Monday, March 5
It isn't often that we have a chance to view the work of a lesser-known artist whose work is considered to have had a revolutionary impact on its artistic movement. That opportunity has arisen with an exhibition of the work of Tarsila do Amaral (1886-1973). Though well known and celebrated in her native country of Brazil, here in America, not many have heard of her. With the exhibition of her work at MoMA, now through June 3, Americans can experience her groundbreaking Modern paintings.
Born in 1886, Tarsila seemed destined for a conventional life until her marriage fell apart, and she began exploring her artistic inclinations. From there, she began traveling, meeting and studying with many prominent artists of the time including Andre Lhote, Albert Gleizes, and Fernand Leger. She became exposed to blossoming artistic movements like Cubism, Futurism, and Expressionism.

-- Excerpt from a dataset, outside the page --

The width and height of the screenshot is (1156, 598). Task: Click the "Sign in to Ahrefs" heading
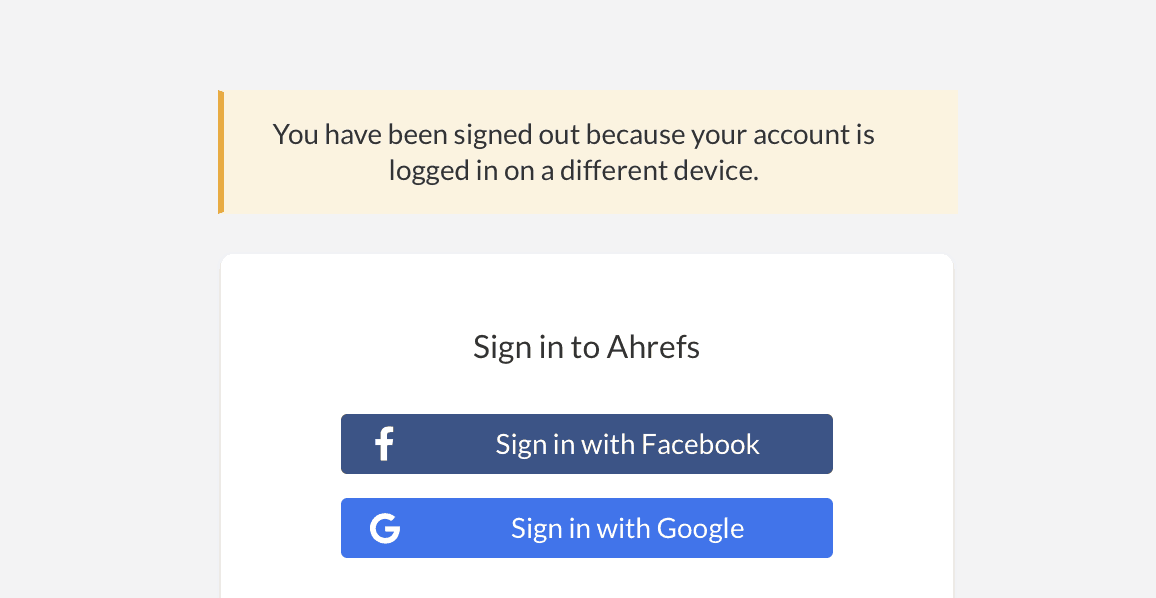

Drawing on her travels and experiences, Tarsila’s painting began to take a more modern flavor, featuring abstract designs, bold colors, and geometric shapes. She incorporated themes of Sao Paulo and Paris, Sao Paulo being her home and Paris being the place where she studied art. Her paintings are largely of people and tropical scenes. Later in life, Tarsila’s travels would expose her to plight and poverty, specifically in the Soviet Union. Her position as an activist is reflected in her paintings, into which she incorporated political messages.
The exhibition at MoMA is the eighth exhibit the museum is hosting in their celebration of Latin American artists. It features over 100 of her works including paintings, drawings, sketchbooks, photographs and historical documents. The show includes brightly colored city and country-scapes, perversely proportioned nudes and cerebral abstracts.
Some notable works include “A Negra”, a nude of a woman of seemingly Afro-Brazilian descent sitting cross-legged in front of a subdued yet colorful background. Also on display is “Abaporu”, an abstract that is arguably Tarsila’s most important work. It features an egg-shaped disc, in an oddly intellectual pose, set against a sky blue background. The painting was gifted to Tarsila’s second husband, the poet Oswaldo de Andrade. It was said that the piece of art served as inspiration for his “Manifesto Antropófago”.
Tarsila is a painter whose works are considered by many to have been revolutionary to the world of art. Her exhibit will serve as a rare opportunity for Americans to become better acquainted with her daring creations. Be sure to check out the art of this bold modernist, now through June 3.